If you were to overhear a conversation in which the words "Blake" and "agitation" occurred together, you might well assume you had stumbled on a discussion of William Blake's radical politics. Your expectation would not be unfounded, for in the last twenty-five years a Marxist/historicist Blake has made a stunning comeback in work that includes--among others--Jon Mee's Dangerous Enthusiasm: William Blake and the Culture of Radicalism in the 1790's (1992), E.P. Thompson's Witness Against the Beast: William Blake and the Moral Law (1993), Steve Clark and David Worrall's collection Historicizing Blake (1994), Jackie DiSalvo, G.A. Rosso, and Christopher Z. Hobson's collection Blake, Politics, and History (1998), Shirley Dent and Jason Whittaker's Radical Blake: Influence and Afterlife (2002), Saree Makdisi's William Blake and the Impossible History of the 1790's (2003), and Robert Rix's William Blake and the Cultures of Radical Christianity (2007). Today, it is almost a truism of literary history that Blake was a religiously and politically radical figure.

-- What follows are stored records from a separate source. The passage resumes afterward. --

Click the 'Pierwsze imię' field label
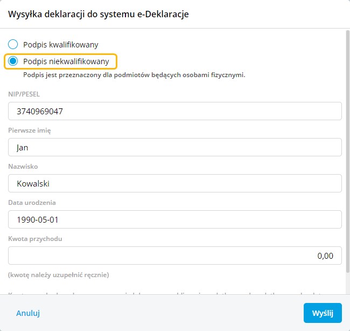[29, 130]
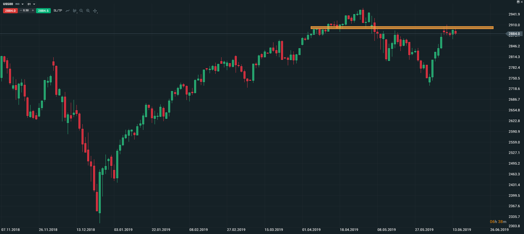Open the candlestick chart type selector

74,11
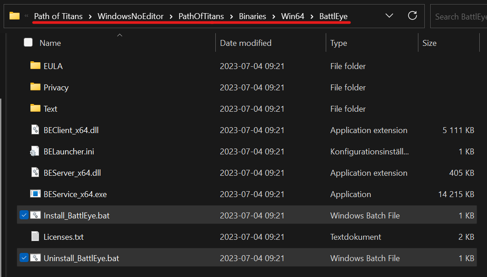The image size is (487, 277).
Task: Uncheck the Install_BattlEye.bat checkbox
Action: pyautogui.click(x=24, y=215)
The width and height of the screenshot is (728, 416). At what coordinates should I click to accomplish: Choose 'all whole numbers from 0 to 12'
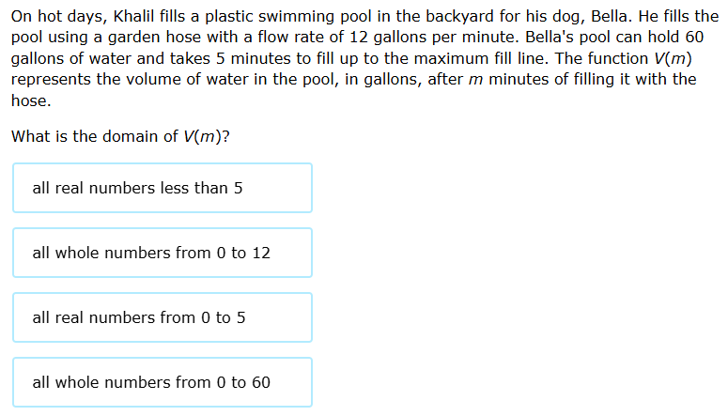click(163, 253)
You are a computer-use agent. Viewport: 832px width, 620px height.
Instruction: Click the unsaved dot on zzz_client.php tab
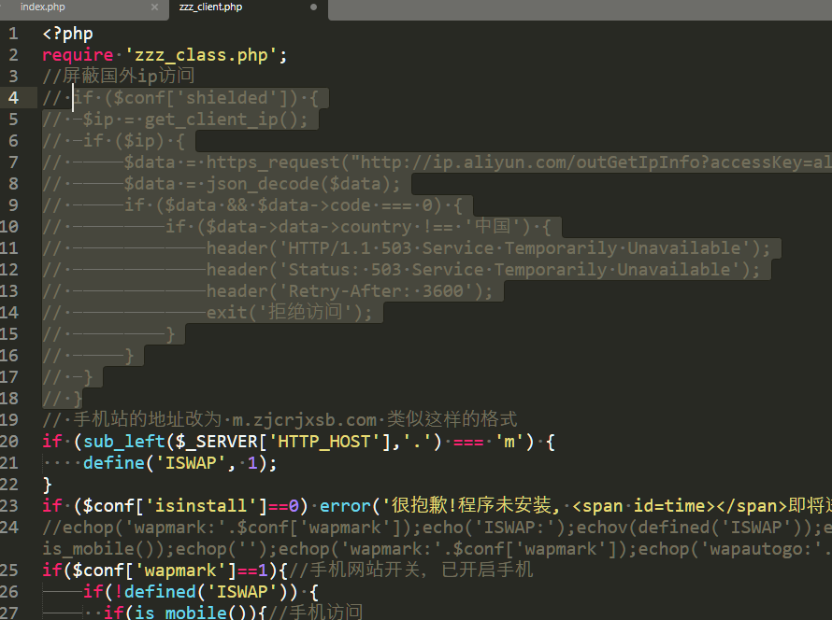[313, 7]
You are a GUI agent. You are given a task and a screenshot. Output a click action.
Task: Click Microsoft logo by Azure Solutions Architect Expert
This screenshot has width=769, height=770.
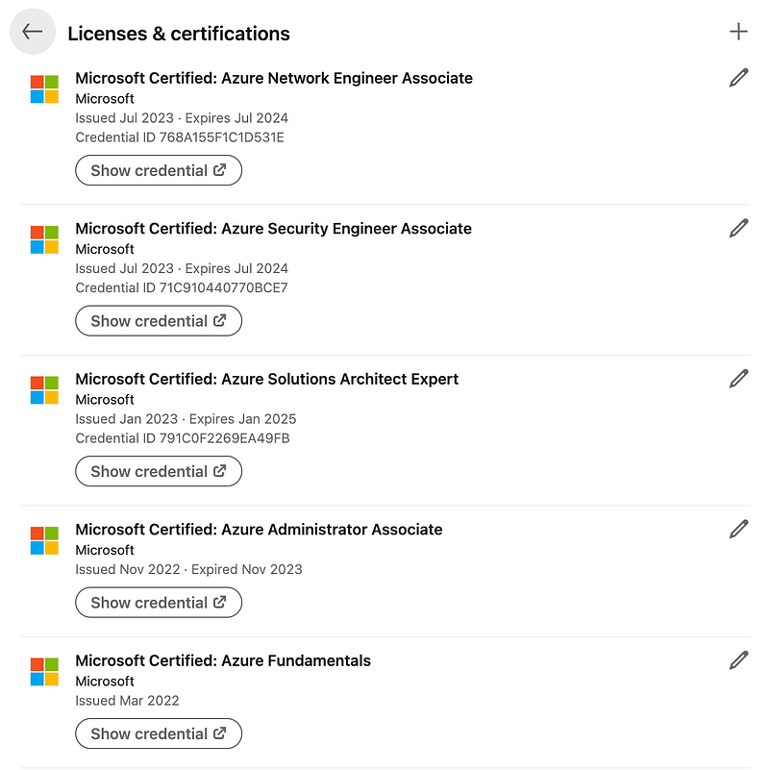point(44,390)
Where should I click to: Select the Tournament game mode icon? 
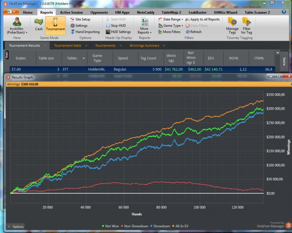(55, 25)
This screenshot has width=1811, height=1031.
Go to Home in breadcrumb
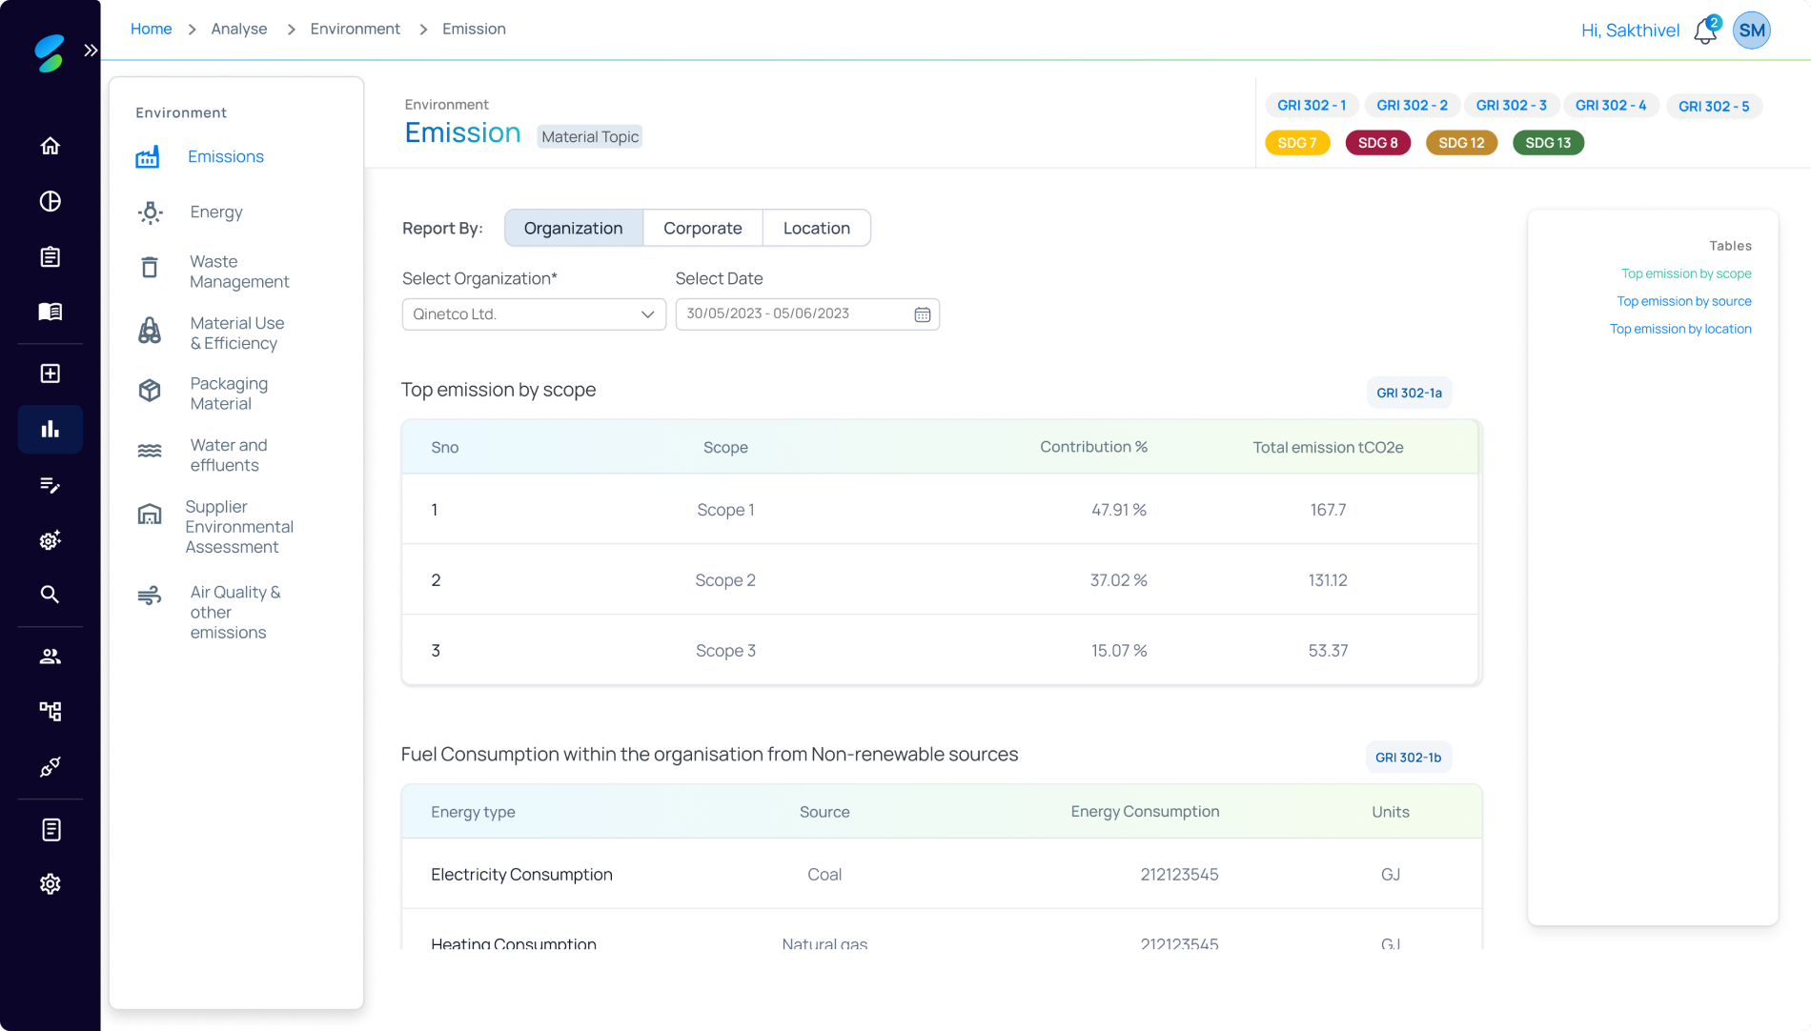[151, 29]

Collectively, then, the studies I have listed above have healthily corrected the notion that Blake was a singular, isolated visionary, a genius whose politics, values, and beliefs served the needs of the liberal humanists who celebrated him as one of their own in the 1960's and '70's. For those critics, Blake was forward looking, secular, and progressive. For more recent critics, Blake was a religious man of his time. While no less radical than liberal humanists thought, his beliefs and practices are now construed as specific to his historical context, charged by the religious enthusiasm of the working-class antinomians of the seventeenth and early eighteenth centuries. This Blake, then, rejects what Makdisi has called the bourgeois tendencies of the "liberal-radicals" of the period such as Thomas Paine and Joseph Johnson, with whom Blake has often been associated (Impossible History 26).

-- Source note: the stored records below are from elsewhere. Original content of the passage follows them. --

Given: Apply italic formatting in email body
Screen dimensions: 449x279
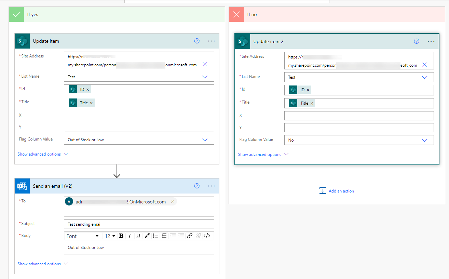Looking at the screenshot, I should tap(130, 236).
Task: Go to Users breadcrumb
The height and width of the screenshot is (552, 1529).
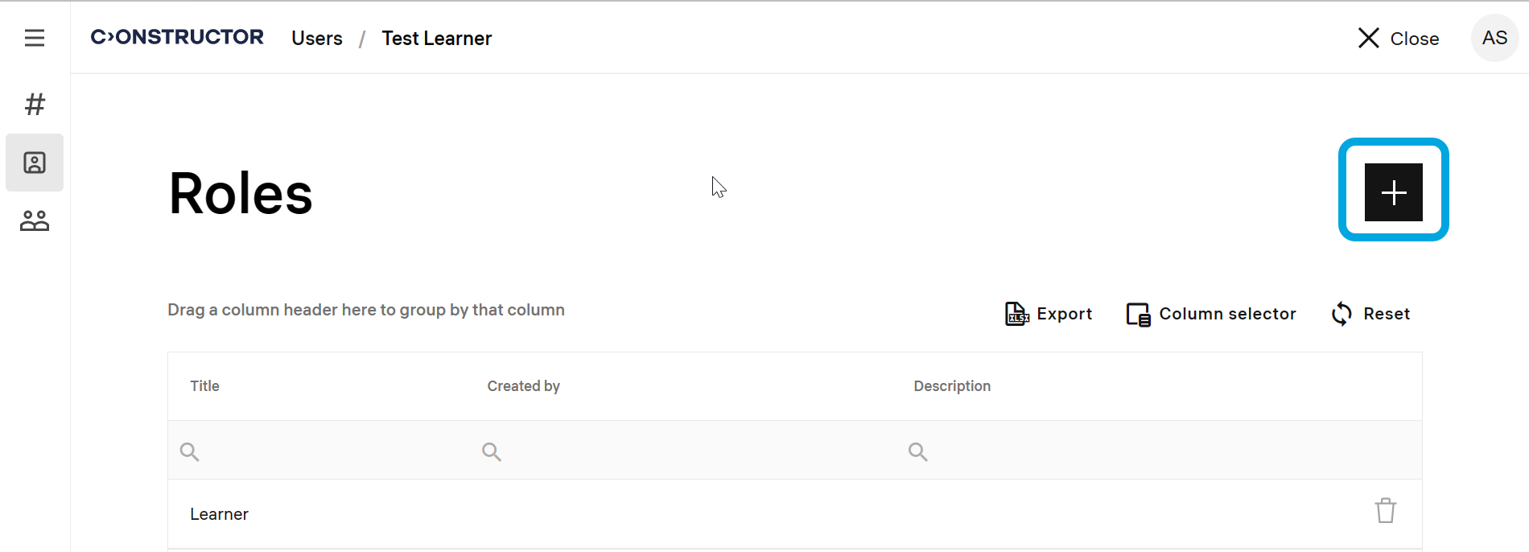Action: tap(317, 39)
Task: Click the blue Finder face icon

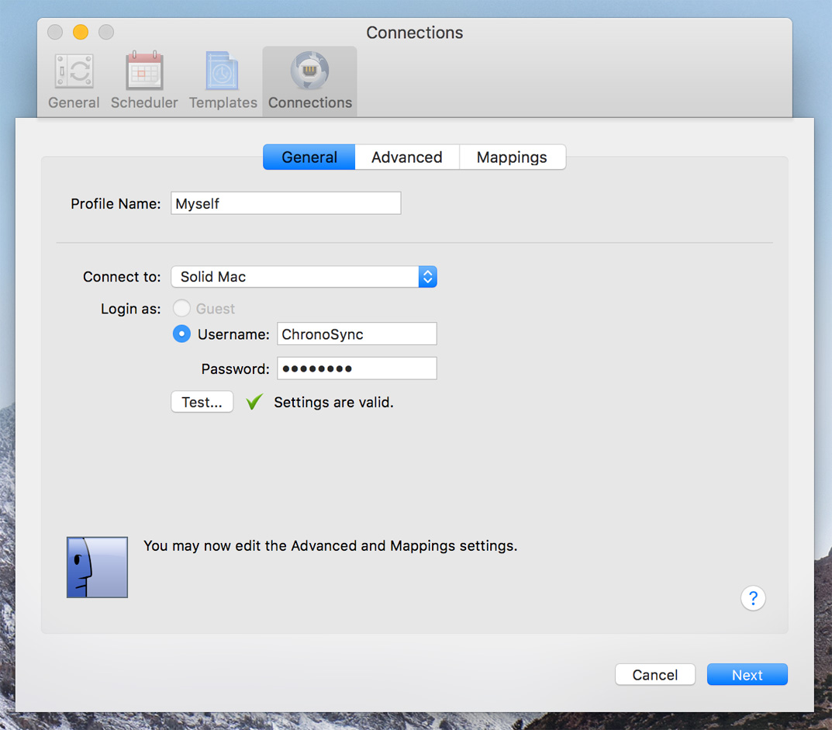Action: [97, 567]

Nevertheless, this study of "Blake's agitation" does not argue that Blake was an agitator. While Goldsmith certainly recognizes and interrogates Blake's reputation for religious enthusiasm and political engagement, the "agitation" he associates with Blake is more properly a state of dysphoria than a program of political disruption--an effort to change the minds of the public. Paradoxically marked by restlessness and malaise, Blake's agitation is a particular "political valence [attached] to the notion of subjective disturbance" (23). On the one hand, its restlessness is a species of enthusiasm--Blake's obsessive, complex, and never-ending struggle to articulate his deeply committed critique of political and religious ideologies. On the other hand, Goldsmith argues that Blake's malaise stems from his insularity-- from the gradual realization that his work would never reach a significant audience, if only because of the paucity of books he printed and the even smaller number of customers who bought them. Throughout his working life, therefore, he consistently refers to a public he intends to address, even though he consigns his thought to notebook scrawls, comments in the margins of other's books, and his illuminated texts. This, Goldsmith suggests, is the agitation we need to reckon with precisely because it drives Blake's critical thought, helps to explain why we still find him fascinating, and shows how his work enters a conversation with contemporary theory.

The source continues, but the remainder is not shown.